Fasten your seatbelts

6 / 9 / 2011

Troviamo la strada. O apriamone una nuova (Annibale)

L’Europa tra dittatura finanziaria e rivolta

È la storia di una società che precipita e che mentre sta precipitando si ripete per farsi coraggio fino a qui tutto bene, fino a qui tutto bene, fino a qui tutto bene, ma il problema non è la caduta ma l’atterraggio. (M. Kassovitz – L’odio)
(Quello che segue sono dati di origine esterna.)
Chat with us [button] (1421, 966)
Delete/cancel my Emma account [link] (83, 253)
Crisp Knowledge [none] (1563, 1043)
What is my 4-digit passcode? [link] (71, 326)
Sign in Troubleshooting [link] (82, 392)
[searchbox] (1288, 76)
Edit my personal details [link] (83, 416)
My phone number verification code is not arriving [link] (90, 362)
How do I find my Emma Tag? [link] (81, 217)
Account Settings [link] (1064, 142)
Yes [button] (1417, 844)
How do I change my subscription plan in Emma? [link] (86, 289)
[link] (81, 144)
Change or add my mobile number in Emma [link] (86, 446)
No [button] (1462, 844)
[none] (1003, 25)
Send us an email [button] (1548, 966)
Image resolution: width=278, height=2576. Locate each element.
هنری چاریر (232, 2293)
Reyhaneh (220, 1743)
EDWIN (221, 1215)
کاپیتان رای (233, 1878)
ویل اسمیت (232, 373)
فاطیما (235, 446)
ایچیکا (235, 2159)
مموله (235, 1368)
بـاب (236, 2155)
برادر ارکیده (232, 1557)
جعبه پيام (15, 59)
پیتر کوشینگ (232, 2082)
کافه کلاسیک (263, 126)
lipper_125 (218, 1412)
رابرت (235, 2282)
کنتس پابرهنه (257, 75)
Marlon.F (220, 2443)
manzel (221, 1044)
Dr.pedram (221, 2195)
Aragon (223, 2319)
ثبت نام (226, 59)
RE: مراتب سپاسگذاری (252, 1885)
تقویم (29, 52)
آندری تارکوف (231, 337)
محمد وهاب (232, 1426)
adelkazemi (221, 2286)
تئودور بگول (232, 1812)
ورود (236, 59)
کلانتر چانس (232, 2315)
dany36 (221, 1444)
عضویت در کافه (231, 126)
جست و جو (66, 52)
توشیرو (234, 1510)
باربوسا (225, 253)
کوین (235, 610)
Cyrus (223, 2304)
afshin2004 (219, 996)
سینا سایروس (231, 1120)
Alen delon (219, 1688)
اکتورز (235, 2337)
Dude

Mentre in molti si godevano la sempre più risicata vacanza estiva è caduta, a colpi di declassamenti finanziari e crolli di borsa, un’altra maschera malcelata del capitalismo globale attualmente in crisi: non sono le misure dei governi degli stati a determinare l’andamento di uscita dalla crisi stessa.

È semmai l’andamento dei mercati finanziari a dettare le regole del gioco, ma anche questa spiegazione non basta più, e lascia il campo, a chi non fa l’economista, al bisogno di capire cosa ci sia dietro quest’entità fatta di scambi che chiamano appunto mercati finanziari.

Il mio ottimismo si fonda sulla certezza che questa civiltà sta per crollare. Il mio pessimismo su quello che farà per trascinarci nella sua caduta. (Guy Debord)

Un invisibile giro di boa lungo decenni: il fallimento del neoliberismo, sono i titoloni dei giornali che notiziano il declassamento storico dell’economia Usa da parte dell’agenzia di rating S&P, le manovre confuse dei tecnocrati europei, i fuochi dei riot londinesi ad annunciarlo.

L’inflazionata ma efficace immagine dell’affondamento del Titanic, con i ricchi che brindano sulle poche insufficienti scialuppe di salvataggio e i passeggeri di terza classe imprigionati nella gabbia d’acciaio che li aveva ospitati durante la roboante navigazione, può descrivere bene la situazione in cui viviamo, senza costringerci ad attenerci all’esito.

Oggi, piuttosto che nel 1500, gli anabattisti straccioni ed eroici, amici dei contadini e in perenne guerra con vescovi e principi per l’autonomia e l’indipendenza delle città tedesche, raccontati dall’allora collettivo Luther Blisset (oggi Wu Ming), avrebbero più credito a parlare dell’imminenza dell’Apocalisse.Grande è la confusione sotto il cielo, dunque tutto è meraviglioso, avrebbe detto qualcuno, e invece no.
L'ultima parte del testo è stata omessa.